10. A photovoltaic power plant solar resource assessment device, used to perform the photovoltaic power plant solar resource assessment method as described in any one of claims 1 to 9, characterized in that, The device includes: The data acquisition module is used to acquire the first-cycle solar radiation data and first-cycle environmental parameters of the proposed photovoltaic power plant site within the first preset assessment period. The radiation attenuation identification module is used to identify the attenuation characteristics of the radiation attenuation period caused by local micrometeorological phenomena based on the solar radiation data of the first cycle and the theoretical radiation data at the corresponding time. The correlation information extraction module is used to analyze the correlation between the attenuation characteristics during the radiation attenuation period and the environmental parameters of the first period, and extract the correlation information. The mapping prediction rule establishment module is used to establish mapping prediction rules based on the associated information to predict the radiation attenuation characteristics caused by the local micrometeorological phenomena according to environmental parameters.

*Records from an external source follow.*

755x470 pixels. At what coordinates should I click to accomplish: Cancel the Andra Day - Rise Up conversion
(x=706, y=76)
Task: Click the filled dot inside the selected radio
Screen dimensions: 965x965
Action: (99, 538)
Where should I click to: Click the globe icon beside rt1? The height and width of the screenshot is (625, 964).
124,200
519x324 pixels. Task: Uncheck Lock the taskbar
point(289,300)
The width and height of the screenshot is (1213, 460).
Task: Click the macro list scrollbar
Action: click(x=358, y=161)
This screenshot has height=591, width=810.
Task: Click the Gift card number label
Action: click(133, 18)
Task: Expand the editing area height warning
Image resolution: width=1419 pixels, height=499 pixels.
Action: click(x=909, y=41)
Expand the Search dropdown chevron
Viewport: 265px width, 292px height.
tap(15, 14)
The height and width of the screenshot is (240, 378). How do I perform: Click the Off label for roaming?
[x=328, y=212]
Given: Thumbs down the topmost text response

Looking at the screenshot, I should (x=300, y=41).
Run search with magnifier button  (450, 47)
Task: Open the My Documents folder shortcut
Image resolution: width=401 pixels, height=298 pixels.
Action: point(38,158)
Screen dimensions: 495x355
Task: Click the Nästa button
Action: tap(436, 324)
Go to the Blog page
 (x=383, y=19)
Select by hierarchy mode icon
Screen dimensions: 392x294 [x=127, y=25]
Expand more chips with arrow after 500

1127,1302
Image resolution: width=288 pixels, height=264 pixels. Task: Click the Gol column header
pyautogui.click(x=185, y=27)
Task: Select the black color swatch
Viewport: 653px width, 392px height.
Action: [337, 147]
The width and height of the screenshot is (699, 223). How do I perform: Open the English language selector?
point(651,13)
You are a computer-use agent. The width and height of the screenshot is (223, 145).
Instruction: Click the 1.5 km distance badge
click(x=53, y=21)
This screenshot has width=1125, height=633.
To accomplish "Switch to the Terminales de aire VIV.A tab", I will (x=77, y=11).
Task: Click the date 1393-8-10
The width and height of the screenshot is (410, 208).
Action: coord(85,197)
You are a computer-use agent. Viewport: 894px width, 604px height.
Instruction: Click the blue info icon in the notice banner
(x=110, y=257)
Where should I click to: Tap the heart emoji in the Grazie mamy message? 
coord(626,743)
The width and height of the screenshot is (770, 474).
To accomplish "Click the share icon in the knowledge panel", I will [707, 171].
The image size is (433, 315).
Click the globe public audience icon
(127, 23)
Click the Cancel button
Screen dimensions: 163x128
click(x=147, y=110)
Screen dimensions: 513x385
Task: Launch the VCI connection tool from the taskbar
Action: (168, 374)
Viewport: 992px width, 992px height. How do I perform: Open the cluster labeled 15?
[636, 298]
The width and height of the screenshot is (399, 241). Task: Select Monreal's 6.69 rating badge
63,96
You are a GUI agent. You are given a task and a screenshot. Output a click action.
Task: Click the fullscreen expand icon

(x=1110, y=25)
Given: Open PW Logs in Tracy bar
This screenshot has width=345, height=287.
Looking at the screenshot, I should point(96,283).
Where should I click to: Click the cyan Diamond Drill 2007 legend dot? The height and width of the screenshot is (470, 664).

The data correction module is used to obtain the second-cycle solar radiation data and corresponding second-cycle environmental parameters of the proposed photovoltaic power station site within a second preset evaluation period, wherein the second preset evaluation period is longer than the first preset evaluation period. Based on the mapping prediction rule and the second-cycle environmental parameters, the module predicts the radiation attenuation characteristics caused by the local micro-meteorological phenomena within the second preset evaluation period, and corrects the second-cycle solar radiation data based on the predicted radiation attenuation characteristics. The typical meteorological year data generation module is used to generate typical meteorological year data reflecting the site illumination conditions based on the corrected second-cycle solar radiation data, so as to predict the power generation of the proposed photovoltaic power plant site.